【GW特集】注目株(2)――竹内製作:米建機需要は堅調、老朽インフラ更新も追い風

 竹内製作所(6432)は、北米を中心とした建機需要の増加を取り込む。米国の住宅ニーズは根強く、老朽化したインフラの更新投資の恩恵も受けそうだ。

今期北米販売台数は前期比17%増へ

 竹内製作は主に、建設現場で使われるミニショベルやクローラーローダーを手掛ける建機メーカー。機動性が高く小回りが利く同社の車両は、大型の重機が入り込めない狭い場所での作業に適している。過酷な環境にも耐えられる構造が世界的に支持されており、海外売上比率が高い。用途も住宅の基礎工事から道路整備、上下水道工事、災害復旧、農地まで、幅広い領域で活躍する。

 今2月期の連結業績計画は、売上高が2240億円(前期比5%増)、営業利益が385億円(同9%増)。前期は欧米市場での販売台数増加により、収益ともに過去最高を達成したが、さらなる拡大を志向する。

 主力の北米では売上高は1308億円(前期比14%増)を予想し、販売台数は同17%増となる見通しだ。為替前提を1ドル=140円としていることから、現在の円安は上方修正の要素となる。同社の為替感応度(対ドル1円円安による年間営業利益の押し上げ額)は約4億円だ。

 北米の建機需要は高金利により全体的に後退していたが、住宅向けのニーズは底堅い。中古住宅在庫が減少し、新築の供給不足も続いている中で、住宅ローン金利がわずかに低下するだけでも着工増につながりやすい。長期的にはFRB(米連邦準備制度理事会)が利下げに動くとみられ、竹内製作の伸び代と考えられる。

生産能力増強で需要取り込む

 また、米国では老朽化したインフラのストックが多く、潜在的な更新需要が大きい。2021年に成立したインフラ投資雇用法では、26年度までの5年間で5500億ドル(約86兆円)を老朽インフラ対策に充て、道路や橋りょう、水道の整備を進める。例えば、米道路交通局によれば橋りょうだけでも、全米で22万本の修理が必要であり、総延長は6100マイル(約9817キロメートル)を超えるとされる。

 そうした中で、同社は生産能力の増強に取り組んできた。
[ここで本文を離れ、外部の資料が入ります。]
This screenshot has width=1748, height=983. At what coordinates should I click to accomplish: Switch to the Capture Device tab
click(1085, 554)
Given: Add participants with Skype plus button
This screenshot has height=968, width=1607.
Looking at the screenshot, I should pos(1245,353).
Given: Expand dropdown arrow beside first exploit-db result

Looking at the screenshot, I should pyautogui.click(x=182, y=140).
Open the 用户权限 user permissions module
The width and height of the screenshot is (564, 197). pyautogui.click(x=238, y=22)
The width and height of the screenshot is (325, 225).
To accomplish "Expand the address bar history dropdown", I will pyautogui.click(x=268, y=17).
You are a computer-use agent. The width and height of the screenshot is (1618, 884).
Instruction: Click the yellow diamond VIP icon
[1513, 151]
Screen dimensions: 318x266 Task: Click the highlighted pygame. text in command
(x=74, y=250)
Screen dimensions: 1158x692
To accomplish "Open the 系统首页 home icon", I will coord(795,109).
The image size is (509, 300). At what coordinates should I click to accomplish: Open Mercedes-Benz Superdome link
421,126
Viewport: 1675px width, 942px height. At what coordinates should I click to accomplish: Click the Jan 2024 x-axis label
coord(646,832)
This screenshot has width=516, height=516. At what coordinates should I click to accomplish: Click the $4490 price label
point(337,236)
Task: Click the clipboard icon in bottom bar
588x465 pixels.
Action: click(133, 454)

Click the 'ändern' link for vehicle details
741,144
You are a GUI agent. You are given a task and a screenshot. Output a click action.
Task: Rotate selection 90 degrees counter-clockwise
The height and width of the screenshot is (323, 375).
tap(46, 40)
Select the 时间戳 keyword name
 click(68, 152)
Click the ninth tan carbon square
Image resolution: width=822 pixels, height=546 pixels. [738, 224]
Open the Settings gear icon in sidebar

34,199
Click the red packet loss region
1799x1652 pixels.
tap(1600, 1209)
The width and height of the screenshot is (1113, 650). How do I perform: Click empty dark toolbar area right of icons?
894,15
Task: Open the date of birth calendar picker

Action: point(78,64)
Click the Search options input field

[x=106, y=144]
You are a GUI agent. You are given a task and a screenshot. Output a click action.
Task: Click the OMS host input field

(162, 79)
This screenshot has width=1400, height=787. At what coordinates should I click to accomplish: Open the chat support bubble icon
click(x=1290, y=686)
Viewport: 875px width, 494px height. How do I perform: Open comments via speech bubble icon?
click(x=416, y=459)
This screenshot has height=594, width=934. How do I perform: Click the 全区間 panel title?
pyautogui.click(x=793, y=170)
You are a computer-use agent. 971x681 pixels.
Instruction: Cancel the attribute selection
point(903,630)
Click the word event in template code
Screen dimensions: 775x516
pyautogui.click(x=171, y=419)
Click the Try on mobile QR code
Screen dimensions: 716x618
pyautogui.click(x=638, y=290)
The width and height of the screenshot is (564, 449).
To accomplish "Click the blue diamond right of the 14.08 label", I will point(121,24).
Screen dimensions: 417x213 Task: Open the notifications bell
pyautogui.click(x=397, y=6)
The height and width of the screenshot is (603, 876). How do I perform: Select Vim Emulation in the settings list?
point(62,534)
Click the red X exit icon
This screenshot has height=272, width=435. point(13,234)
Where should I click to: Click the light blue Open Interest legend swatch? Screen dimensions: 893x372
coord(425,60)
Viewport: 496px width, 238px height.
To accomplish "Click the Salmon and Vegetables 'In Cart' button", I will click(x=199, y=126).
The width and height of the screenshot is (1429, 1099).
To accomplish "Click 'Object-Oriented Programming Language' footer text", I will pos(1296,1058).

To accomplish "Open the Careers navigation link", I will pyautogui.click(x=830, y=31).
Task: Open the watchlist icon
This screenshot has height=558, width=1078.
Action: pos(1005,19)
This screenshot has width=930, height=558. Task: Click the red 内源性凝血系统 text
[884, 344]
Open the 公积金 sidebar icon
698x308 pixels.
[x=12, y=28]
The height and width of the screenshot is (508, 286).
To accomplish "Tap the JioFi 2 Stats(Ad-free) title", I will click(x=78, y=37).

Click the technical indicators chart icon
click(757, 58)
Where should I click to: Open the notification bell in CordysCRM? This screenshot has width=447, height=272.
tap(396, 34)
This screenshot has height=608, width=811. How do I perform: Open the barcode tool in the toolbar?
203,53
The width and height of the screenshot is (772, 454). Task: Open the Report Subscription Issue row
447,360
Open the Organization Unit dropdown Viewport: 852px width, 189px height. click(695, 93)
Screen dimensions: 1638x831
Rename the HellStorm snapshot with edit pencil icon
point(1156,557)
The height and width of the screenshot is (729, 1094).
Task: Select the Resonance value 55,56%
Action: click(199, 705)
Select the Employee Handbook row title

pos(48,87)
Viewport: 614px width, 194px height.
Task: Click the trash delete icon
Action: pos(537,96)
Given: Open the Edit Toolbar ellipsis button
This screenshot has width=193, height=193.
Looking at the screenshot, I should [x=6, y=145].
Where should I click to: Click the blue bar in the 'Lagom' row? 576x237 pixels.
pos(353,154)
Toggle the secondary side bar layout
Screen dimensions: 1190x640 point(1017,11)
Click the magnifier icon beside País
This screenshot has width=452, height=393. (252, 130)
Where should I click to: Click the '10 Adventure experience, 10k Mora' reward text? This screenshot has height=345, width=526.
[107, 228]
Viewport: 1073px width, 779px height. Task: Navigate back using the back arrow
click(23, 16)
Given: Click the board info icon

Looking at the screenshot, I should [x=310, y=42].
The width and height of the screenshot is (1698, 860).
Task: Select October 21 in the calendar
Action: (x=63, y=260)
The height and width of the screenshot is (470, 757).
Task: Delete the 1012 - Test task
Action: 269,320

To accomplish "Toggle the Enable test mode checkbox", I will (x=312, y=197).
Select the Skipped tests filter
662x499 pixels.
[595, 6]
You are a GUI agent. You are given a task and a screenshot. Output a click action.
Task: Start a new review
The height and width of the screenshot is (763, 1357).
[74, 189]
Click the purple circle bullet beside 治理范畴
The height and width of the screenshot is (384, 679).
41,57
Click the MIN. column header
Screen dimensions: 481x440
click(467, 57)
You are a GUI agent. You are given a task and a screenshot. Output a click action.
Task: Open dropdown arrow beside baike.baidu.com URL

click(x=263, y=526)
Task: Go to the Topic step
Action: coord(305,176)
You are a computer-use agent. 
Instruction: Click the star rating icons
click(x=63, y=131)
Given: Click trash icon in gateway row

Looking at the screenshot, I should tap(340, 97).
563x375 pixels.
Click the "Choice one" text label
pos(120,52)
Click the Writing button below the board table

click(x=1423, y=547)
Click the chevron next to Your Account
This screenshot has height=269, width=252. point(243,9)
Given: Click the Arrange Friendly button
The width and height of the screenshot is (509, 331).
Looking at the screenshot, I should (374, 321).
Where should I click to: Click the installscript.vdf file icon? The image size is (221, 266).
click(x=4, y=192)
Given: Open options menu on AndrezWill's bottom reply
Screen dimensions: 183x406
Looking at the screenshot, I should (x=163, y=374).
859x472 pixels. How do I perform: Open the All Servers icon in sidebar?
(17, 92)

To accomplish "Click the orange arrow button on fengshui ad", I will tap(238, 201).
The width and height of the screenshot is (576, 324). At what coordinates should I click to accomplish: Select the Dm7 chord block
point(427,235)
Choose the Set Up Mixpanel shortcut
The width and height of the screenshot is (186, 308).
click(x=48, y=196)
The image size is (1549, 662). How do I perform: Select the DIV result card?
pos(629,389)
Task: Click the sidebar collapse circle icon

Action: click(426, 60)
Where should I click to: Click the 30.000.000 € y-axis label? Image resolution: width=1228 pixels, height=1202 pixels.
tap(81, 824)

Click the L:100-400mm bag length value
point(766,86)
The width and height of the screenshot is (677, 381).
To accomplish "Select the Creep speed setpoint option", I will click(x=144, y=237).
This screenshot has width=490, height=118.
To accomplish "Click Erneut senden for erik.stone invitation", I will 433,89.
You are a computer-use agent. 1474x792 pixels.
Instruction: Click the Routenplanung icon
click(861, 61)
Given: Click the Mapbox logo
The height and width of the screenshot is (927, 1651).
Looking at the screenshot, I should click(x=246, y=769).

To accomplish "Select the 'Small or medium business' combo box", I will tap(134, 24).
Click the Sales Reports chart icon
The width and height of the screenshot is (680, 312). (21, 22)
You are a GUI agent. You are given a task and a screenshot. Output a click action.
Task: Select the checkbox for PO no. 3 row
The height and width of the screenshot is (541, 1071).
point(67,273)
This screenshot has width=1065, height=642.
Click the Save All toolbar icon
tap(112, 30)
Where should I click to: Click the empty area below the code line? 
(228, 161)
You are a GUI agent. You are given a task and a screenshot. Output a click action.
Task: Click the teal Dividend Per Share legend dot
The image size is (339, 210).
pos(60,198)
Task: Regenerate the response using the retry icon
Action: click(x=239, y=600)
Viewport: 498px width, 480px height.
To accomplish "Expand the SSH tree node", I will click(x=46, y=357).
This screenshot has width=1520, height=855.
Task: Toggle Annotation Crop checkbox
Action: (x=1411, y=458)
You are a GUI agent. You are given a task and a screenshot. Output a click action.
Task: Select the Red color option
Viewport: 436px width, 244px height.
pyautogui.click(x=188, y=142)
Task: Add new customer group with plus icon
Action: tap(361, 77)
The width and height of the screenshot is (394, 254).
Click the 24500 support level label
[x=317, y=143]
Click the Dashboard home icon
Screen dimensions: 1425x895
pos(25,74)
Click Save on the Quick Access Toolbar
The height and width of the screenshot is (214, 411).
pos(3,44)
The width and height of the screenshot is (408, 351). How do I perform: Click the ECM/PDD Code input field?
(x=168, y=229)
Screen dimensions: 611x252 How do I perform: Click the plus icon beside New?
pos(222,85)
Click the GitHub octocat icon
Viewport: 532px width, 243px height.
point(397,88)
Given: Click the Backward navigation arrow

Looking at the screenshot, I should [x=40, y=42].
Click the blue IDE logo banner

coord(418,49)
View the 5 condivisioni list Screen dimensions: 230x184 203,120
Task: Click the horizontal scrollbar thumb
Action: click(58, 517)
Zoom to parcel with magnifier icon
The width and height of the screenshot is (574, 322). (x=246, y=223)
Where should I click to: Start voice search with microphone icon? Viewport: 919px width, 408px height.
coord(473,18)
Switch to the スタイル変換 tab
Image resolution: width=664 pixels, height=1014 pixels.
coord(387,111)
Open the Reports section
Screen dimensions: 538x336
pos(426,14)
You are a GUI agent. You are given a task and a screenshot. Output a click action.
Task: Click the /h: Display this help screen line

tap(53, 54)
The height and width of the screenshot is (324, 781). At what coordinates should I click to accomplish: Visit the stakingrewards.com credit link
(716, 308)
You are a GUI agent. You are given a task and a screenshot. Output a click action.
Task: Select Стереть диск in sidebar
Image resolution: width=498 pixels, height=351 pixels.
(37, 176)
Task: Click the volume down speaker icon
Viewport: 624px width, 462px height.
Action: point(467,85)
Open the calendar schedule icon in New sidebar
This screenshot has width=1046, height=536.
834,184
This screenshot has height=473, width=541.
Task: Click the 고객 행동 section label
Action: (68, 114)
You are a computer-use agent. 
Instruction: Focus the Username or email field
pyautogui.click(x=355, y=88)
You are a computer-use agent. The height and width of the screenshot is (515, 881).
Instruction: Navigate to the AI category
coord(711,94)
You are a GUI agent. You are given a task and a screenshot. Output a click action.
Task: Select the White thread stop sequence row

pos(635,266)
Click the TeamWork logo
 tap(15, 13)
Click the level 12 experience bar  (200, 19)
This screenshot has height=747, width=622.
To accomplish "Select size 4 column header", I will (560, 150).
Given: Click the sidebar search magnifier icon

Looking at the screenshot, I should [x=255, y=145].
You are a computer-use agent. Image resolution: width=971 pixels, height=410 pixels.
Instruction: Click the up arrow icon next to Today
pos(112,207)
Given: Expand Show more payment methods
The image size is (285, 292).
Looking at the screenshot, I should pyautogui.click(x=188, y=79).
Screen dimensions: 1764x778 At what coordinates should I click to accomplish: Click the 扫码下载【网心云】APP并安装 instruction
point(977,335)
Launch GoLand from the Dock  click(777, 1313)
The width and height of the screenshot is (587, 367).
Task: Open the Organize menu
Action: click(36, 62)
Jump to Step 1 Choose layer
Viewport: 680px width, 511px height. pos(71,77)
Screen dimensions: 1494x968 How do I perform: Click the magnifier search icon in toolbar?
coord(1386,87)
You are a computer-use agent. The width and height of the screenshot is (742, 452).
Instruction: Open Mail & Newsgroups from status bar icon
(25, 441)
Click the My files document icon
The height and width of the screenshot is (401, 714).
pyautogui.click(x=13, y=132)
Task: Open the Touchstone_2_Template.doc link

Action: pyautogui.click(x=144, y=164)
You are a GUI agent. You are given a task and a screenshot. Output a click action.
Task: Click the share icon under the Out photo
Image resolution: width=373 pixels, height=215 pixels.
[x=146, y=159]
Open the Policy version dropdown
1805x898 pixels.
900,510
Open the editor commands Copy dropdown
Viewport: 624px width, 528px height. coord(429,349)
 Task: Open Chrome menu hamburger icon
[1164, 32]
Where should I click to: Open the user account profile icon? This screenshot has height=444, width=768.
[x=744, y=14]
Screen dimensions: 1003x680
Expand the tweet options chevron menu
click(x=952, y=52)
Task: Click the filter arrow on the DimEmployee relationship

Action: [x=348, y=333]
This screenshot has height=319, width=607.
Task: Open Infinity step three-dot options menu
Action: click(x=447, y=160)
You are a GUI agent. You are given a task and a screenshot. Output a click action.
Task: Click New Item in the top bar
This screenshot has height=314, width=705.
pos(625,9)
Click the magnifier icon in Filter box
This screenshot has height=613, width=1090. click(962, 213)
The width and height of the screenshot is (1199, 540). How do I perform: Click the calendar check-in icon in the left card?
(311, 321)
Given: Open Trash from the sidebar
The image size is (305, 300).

22年には米サウスカロライナ州の工場でクローラーローダーのセミノックダウン生産を開始。昨年には日本の青木工場(長野県)での中型ショベルの製造にも着手した。今期中に生産能力を22年比で48%増に引き上げ、膨らむ需要を取り込む構え。また、電池式のミニショベルの開発も強化し、GX(グリーントランスフォーメーション)も商機につなげる。

 株価は4月12日の決算発表後にいったん値を崩す局面があったものの、全体相場の好転とともに持ち直し、同24日には再び上場来高値を更新した。中・長期成長の確度を踏まえると、まだ評価余地が残る水準だ。